Get number of characters in string?

I have an application, accepting a UTF-8 string of a maximum 255 characters.

If the characters are ASCII, (characters number == size in bytes).

If the characters are not all ASCII and contains Japanese letters for example, given the size in bytes, how can I get the number of characters in the string?

Input: char *data, int bytes_no
Output: int char_no

Upvotes: 0

Views: 1044

Answers (2)

n. m. could be an AI
n. m. could be an AI

Reputation: 120079

There's no such thing as "character".

Or, more precisely, what "character" is depends on whom you ask.

If you look in the Unicode glossary you will find that the term has several not fully compatible meanings. As a smallest component of written language that has semantic value (the first meaning), is a single character. If you take and count basic unit of encoding for the Unicode character encoding (the third meaning) in it, you may get either one or two, depending on what exact representation (normalized or denormalized) is being used.

Or maybe not. This is a very complicated subject and nobody really knows what they are talking about.
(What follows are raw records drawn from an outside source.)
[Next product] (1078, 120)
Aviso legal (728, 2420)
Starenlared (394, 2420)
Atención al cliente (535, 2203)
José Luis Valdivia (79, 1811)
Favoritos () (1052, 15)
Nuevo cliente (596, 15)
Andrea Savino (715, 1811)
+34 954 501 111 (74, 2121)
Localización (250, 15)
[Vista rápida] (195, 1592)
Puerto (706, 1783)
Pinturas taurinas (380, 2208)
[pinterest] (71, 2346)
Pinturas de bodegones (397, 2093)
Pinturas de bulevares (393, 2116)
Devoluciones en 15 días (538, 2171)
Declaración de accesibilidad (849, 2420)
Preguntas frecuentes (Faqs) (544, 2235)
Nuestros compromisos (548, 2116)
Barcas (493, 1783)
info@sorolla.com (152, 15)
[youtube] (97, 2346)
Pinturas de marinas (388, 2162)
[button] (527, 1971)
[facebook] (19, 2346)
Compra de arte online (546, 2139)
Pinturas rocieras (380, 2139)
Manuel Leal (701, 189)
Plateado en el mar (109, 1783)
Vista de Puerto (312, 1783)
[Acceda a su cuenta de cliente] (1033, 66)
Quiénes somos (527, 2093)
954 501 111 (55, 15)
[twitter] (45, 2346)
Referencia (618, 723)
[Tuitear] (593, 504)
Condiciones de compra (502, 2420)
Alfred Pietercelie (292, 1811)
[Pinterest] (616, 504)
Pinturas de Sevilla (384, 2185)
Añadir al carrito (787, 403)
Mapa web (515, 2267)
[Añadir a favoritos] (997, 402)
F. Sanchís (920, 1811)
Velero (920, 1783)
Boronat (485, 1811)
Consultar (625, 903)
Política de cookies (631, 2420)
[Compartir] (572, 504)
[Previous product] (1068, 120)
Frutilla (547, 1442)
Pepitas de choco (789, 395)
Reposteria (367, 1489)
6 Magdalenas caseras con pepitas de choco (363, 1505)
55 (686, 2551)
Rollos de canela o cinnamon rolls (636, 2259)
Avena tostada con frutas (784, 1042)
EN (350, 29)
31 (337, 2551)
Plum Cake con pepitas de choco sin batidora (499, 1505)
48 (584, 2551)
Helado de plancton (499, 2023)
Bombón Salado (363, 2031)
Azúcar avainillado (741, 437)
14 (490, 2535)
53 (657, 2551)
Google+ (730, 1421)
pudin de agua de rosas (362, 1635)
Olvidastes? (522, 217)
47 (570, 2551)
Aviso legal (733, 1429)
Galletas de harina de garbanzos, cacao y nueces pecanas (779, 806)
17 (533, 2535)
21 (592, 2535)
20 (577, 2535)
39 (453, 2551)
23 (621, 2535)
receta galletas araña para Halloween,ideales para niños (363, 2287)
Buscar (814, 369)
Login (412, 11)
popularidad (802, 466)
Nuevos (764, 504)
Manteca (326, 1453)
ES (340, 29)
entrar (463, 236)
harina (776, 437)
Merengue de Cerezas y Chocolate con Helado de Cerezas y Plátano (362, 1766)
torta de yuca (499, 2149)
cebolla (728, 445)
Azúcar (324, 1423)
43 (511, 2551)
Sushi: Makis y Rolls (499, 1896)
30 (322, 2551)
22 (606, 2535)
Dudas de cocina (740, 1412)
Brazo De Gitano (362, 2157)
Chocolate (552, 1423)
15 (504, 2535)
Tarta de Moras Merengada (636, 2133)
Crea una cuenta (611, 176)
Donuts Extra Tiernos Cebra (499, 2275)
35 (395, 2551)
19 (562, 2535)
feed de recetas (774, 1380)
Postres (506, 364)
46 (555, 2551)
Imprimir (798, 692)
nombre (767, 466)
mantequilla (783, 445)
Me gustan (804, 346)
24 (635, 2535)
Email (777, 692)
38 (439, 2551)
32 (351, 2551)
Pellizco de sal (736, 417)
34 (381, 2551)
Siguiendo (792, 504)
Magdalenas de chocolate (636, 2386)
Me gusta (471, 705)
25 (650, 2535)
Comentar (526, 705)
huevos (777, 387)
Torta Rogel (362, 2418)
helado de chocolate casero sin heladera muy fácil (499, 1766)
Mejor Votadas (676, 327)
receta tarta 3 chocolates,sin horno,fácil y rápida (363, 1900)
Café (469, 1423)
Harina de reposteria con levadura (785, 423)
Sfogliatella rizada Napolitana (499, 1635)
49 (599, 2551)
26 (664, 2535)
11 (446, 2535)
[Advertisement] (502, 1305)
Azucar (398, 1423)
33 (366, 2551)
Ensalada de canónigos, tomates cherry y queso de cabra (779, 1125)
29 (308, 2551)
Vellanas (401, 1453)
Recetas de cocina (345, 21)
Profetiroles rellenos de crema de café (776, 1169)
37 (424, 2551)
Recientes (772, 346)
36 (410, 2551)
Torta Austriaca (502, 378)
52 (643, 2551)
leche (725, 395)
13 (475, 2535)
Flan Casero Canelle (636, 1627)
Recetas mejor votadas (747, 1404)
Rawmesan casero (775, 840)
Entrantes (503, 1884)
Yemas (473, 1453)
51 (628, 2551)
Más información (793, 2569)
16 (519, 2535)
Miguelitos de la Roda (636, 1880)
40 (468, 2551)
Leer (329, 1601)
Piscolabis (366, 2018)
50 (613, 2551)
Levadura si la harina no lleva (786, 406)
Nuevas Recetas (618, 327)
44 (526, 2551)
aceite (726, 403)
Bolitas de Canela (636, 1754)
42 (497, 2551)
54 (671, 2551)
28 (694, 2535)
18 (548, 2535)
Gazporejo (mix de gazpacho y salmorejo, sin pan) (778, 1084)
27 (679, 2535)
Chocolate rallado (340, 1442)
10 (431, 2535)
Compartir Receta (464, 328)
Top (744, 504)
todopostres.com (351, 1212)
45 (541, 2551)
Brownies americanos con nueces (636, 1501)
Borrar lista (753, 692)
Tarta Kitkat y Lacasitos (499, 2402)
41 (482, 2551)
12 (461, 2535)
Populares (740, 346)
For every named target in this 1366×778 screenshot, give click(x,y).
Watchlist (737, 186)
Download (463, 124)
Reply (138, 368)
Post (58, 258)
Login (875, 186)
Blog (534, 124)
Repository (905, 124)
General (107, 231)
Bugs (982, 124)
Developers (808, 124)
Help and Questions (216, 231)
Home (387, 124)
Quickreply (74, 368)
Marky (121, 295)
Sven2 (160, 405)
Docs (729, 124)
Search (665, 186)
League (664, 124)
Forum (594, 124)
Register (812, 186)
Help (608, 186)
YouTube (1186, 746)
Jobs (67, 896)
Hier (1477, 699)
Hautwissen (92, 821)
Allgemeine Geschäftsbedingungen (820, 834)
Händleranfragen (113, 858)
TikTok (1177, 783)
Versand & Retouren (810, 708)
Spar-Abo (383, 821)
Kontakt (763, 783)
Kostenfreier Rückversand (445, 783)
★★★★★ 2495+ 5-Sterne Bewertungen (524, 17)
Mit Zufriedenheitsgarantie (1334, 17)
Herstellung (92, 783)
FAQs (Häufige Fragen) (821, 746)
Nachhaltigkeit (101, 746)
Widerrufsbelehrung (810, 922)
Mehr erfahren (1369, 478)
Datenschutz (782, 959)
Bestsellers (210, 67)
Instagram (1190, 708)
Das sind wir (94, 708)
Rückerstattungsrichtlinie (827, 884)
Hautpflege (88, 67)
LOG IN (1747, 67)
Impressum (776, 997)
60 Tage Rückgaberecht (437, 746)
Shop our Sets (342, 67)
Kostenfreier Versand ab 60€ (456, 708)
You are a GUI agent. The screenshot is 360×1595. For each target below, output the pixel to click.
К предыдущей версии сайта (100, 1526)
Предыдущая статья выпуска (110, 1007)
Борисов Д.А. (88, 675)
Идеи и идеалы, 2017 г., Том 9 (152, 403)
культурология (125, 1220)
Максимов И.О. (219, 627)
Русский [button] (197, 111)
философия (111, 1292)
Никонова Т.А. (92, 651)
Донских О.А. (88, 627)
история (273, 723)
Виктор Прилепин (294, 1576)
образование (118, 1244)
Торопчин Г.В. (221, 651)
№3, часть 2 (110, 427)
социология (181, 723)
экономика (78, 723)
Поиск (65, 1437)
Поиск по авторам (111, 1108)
Coming down to earth, you probably need to count code points, which is essentially the same as characters (meaning 3). mblen is one method of doing that, provided your current locale has UTF-8 encoding. Modern C++ offers more C++-ish methods, however, they are not supported on some popular implementations. Boost has something of its own and is more portable. Then there are specialized libraries like ICU which you may want to consider if your needs are much more complicated than counting characters.

Upvotes: 4

phschoen
phschoen

Reputation: 2081

You can use mblen to count the length or use mbstowcs

source:

http://www.cplusplus.com/reference/cstdlib/mblen/

http://www.cl.cam.ac.uk/~mgk25/unicode.html#mod

The number of characters can be counted in C in a portable way using mbstowcs(NULL,s,0). This works for UTF-8 like for any other supported encoding, as long as the appropriate locale has been selected. A hard-wired technique to count the number of characters in a UTF-8 string is to count all bytes except those in the range 0x80 – 0xBF, because these are just continuation bytes and not characters of their own. However, the need to count characters arises surprisingly rarely in applications.